## PASSAGE TO READ
At BYTES, our proprietary AI turns raw video into real-time awareness, understanding not just where objects are, but what they mean for the rider.
Our Blind-Spot Monitoring uses a context-conditioned spatial model that defines adaptive Regions of Interest (ROIs), dynamic zones that reshape continuously based on:
Speed: Expands from 2.5 m → 6.5 m laterally (20 → 80 km/h) for earlier detection.
Lane curvature: Warps ROIs using IMU yaw-rate to maintain coverage while leaning.
Traffic density: Suppresses diverging vehicles, escalates converging ones (>0.5 m/s).
The outcome: >95% detection accuracy and <3% false alerts, even under vibration, lean, or night conditions.
Field results:
Urban / ≤60 km/h → Recall 92–96%, False Alerts ≤0.2/hr
Highway / 60–100 km/h → Recall 92–96%, False Alerts ≤0.1/hr
Night / Rain → Recall 90–92%, False Alerts 0.3–0.6/hr
Our Collision Alert predicts risks up to T+2 seconds ahead, about 45 m at 80 km/h, giving riders a crucial 1.8-second reaction margin to brake or maneuver.

## YOUR TASKS
1. According to the BYTES passage, how far ahead does the Collision Alert predict risks?
2. From the BYTES passage, copy word for word the stretch starting at "Our Blind-Spot Monitoring" and ending at "coverage while leaning.".
3. Turn the paragraph of the BYTES passage that begins "Our Collision Alert predicts" into a short bulleted list that keeps its main facts.

## EXCERPTED RECORDS
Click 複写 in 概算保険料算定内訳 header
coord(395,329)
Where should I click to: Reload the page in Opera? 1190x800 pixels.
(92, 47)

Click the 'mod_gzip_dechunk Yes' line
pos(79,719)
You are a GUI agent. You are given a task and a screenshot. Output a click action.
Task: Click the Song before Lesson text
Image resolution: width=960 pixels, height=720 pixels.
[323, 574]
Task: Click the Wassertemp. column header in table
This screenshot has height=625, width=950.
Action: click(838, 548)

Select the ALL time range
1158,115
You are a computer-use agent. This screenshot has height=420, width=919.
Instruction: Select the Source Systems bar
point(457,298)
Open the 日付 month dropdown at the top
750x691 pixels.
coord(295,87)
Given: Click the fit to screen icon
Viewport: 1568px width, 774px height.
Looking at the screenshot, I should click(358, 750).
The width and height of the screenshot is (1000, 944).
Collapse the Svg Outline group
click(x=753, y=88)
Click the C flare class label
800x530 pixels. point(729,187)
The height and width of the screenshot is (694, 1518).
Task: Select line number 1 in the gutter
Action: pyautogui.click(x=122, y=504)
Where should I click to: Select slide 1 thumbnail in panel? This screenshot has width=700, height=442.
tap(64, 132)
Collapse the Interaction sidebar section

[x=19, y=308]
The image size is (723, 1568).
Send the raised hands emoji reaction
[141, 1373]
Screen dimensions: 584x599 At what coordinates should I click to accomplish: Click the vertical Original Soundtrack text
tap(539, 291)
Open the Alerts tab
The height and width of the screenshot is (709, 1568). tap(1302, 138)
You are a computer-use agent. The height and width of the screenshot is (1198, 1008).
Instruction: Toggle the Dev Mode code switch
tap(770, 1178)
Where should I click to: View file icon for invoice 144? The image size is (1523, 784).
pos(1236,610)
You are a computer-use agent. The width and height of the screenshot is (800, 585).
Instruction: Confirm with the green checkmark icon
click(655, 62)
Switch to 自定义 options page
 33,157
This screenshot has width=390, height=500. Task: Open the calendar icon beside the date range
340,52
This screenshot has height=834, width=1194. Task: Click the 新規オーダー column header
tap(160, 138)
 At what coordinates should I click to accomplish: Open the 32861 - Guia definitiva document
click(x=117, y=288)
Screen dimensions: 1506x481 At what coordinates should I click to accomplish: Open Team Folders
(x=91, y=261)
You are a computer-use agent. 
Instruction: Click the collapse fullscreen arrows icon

## RESULTS OF THE TASKS
1. Up to T+2 seconds ahead, which is about 45 m at 80 km/h.

2.
Our Blind-Spot Monitoring uses a context-conditioned spatial model that defines adaptive Regions of Interest (ROIs), dynamic zones that reshape continuously based on:
Speed: Expands from 2.5 m → 6.5 m laterally (20 → 80 km/h) for earlier detection.
Lane curvature: Warps ROIs using IMU yaw-rate to maintain coverage while leaning.

3.
- Predicts risks up to T+2 seconds ahead
- Covers about 45 m at 80 km/h
- Gives riders a 1.8-second reaction margin to brake or maneuver